For each line below that holds the word "computer", make a copy.
=====
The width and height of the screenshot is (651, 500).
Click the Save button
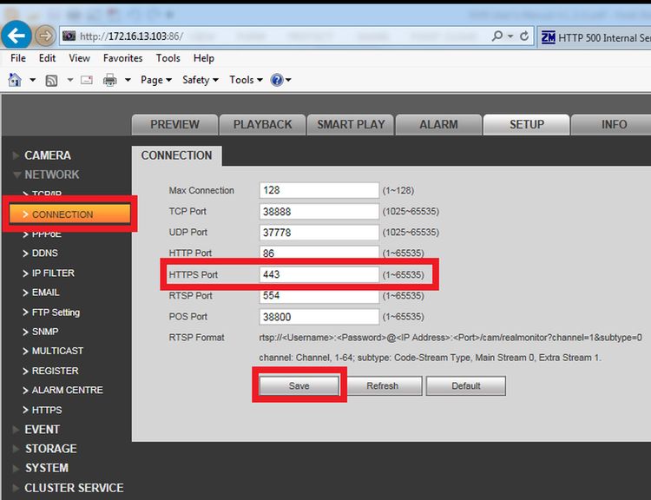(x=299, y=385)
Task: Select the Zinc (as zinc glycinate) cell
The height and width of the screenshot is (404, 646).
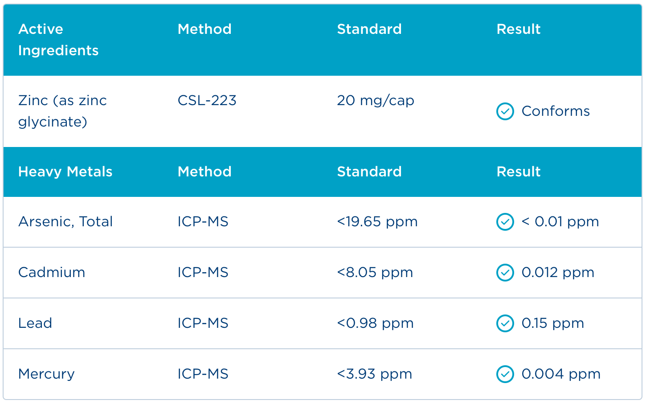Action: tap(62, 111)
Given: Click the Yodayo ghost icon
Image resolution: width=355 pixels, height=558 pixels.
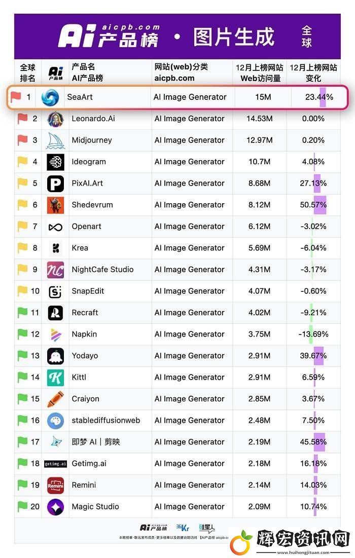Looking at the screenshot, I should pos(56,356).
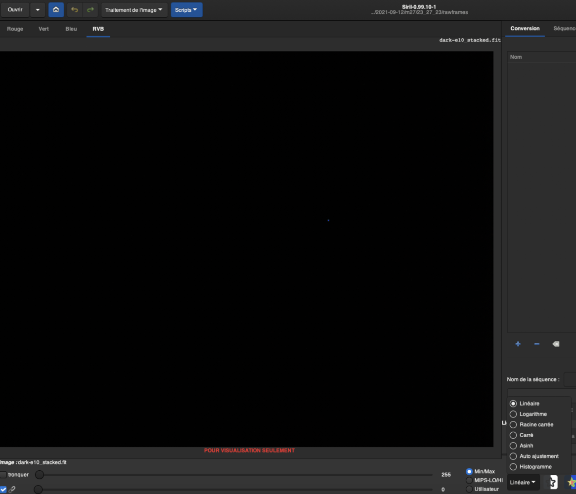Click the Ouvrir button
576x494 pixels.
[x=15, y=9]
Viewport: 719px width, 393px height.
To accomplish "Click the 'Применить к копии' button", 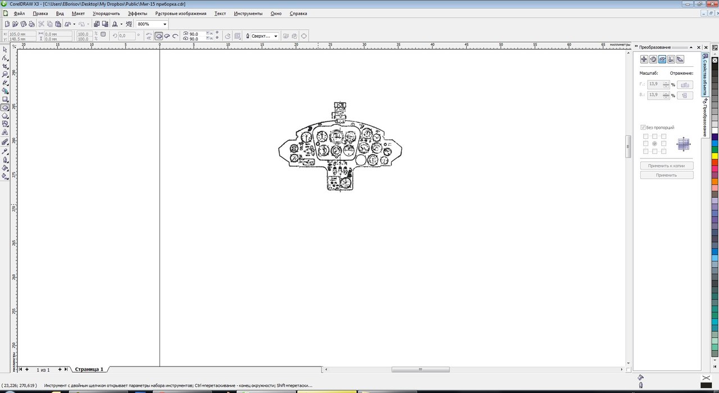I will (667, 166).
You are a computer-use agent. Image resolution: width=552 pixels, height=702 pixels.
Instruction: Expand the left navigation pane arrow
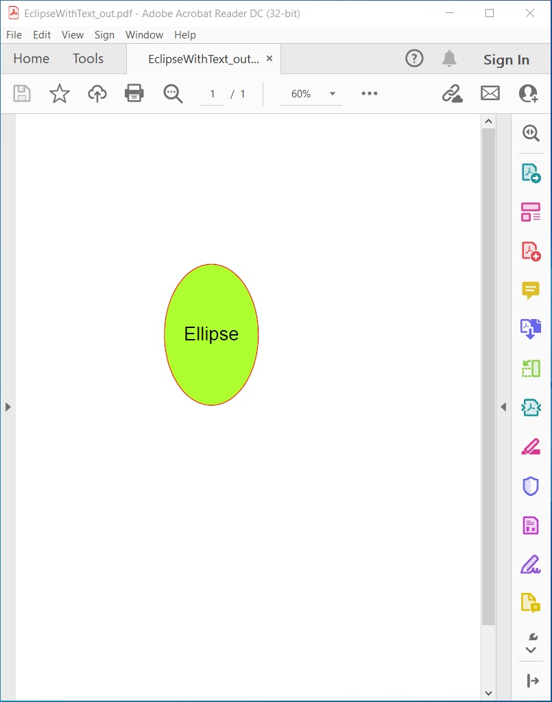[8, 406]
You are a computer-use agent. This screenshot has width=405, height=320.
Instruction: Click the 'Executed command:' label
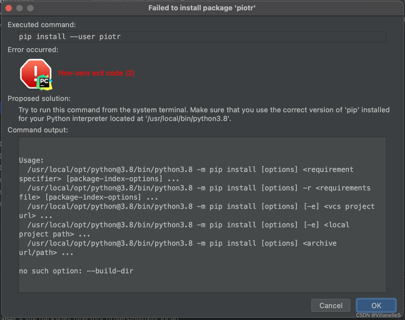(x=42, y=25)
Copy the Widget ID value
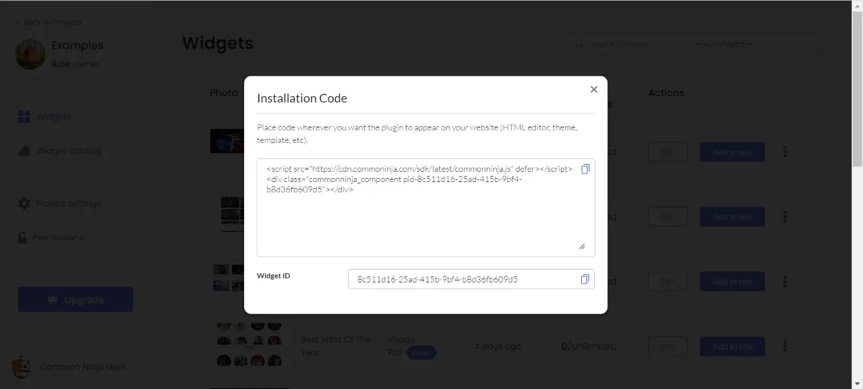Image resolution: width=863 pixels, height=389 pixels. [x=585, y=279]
=====
• Answer below
You are a computer-use agent. Image resolution: width=552 pixels, height=702 pixels.
You are a computer-use agent. This screenshot has width=405, height=320.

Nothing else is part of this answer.